During the 2021 case, Mr Weekes acknowledged that PDR requirements were waived on occasion by the BPS, but only when there was a legitimate reason for doing so.
Mr Greenidge’s April 2018 application for promotion also contained the admission that he believed PDRs should not be a determining factor in performance measurement.
The office’s appeal of Mr Justice Hargun’s judgment was heard this month in the Court of Appeal.
In the latest hearing, Mr Greenidge argued that his counsel had failed to argue his case as instructed before the Chief Justice – and said his lawyer had not cross-examined Mr Weekes on PDR waivers, which he claimed had led to a miscarriage of justice.
Victoria Greening, representing Mr Greenidge, also said the Assistant Commissioner’s internal BPS messages about the PDR requirement had led to “confusion and inconsistency”.
But while the Court this month agreed some of the communications were “muddled”, it found no legitimate basis for confusion on the applicant’s part.
The ruling added: “He undeniably had recognised and accepted the PDR requirement for 2016-2017 and, having failed to comply, the need for a waiver.”
The court also found that Mr Greenidge’s instructions to his lawyer in the case before Mr Justice Hargun had not relied on charges of confusion over the promotions policy – but instead argued that he had been unfairly denied a PDR waiver when others had been granted one.
Additionally, the court reviewed a series of WhatsApp messages between Mr Weekes and another officer who had been turned down a waiver, which appeared to reference Mr Greenidge’s case – referring to “Dave” as being “difficult” in the matter.
The court acknowledged the content of the messages was “embarrassing”.
The judgment added that it was not “the kind of loose banter one would expect to be going on between senior officers of a disciplined force like the BPS”.

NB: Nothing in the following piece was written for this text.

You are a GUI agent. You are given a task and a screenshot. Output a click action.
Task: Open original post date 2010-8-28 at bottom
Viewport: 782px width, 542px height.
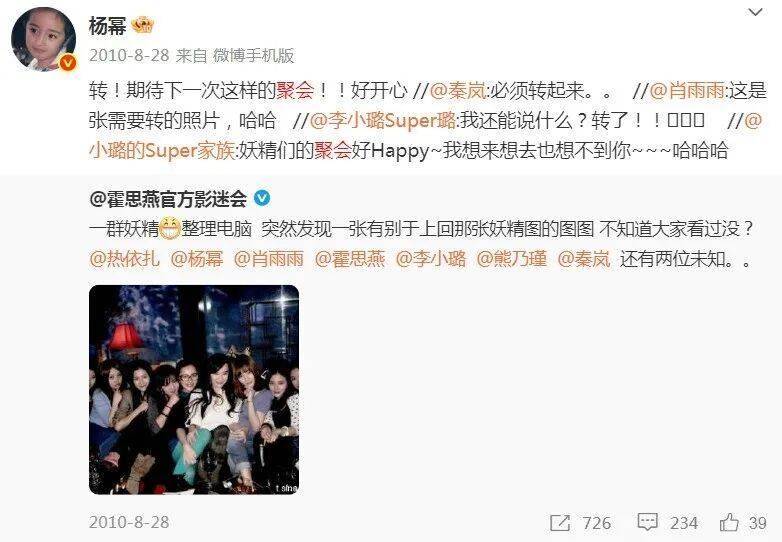(x=129, y=522)
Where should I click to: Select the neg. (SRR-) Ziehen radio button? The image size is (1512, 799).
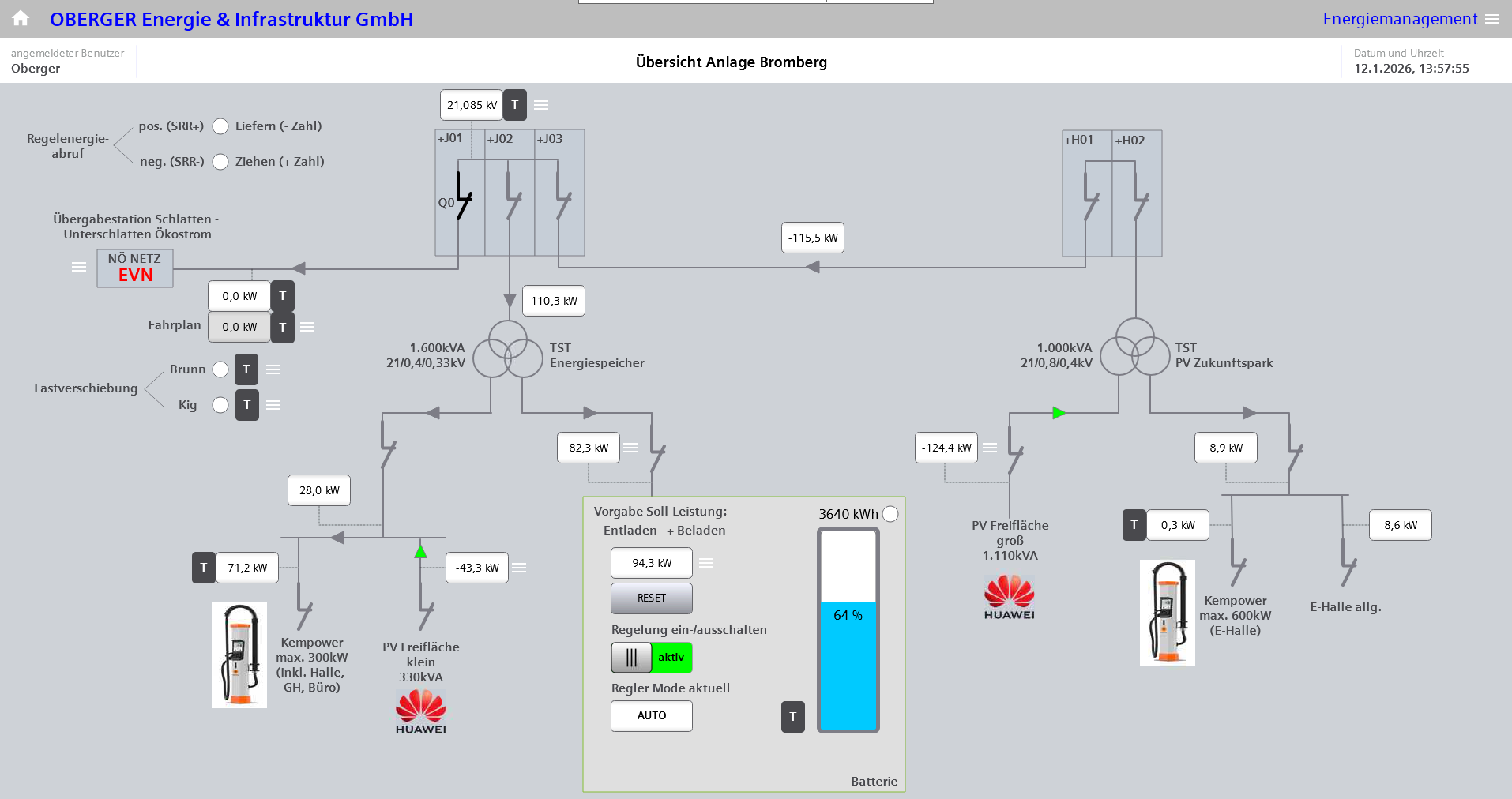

The ruling further stated that while Mr Greenidge’s basis of complaint had not been accepted, “we feel compelled to record our concerns that this sort of conduct is not in keeping with the high standards to be expected of the BPS”.
While the 17-page judgment sided with the Chief Justice’s ruling on the waiver argument, the Court of Appeal said Mr Greenidge’s claims of unfairness had been “neither spurious nor vexatious”.
It added: “We regard the allegations in the case as having been amenable to judicial review”.
But the Court nonetheless turned down Mr Greenidge’s appeal against the 2021 judgment.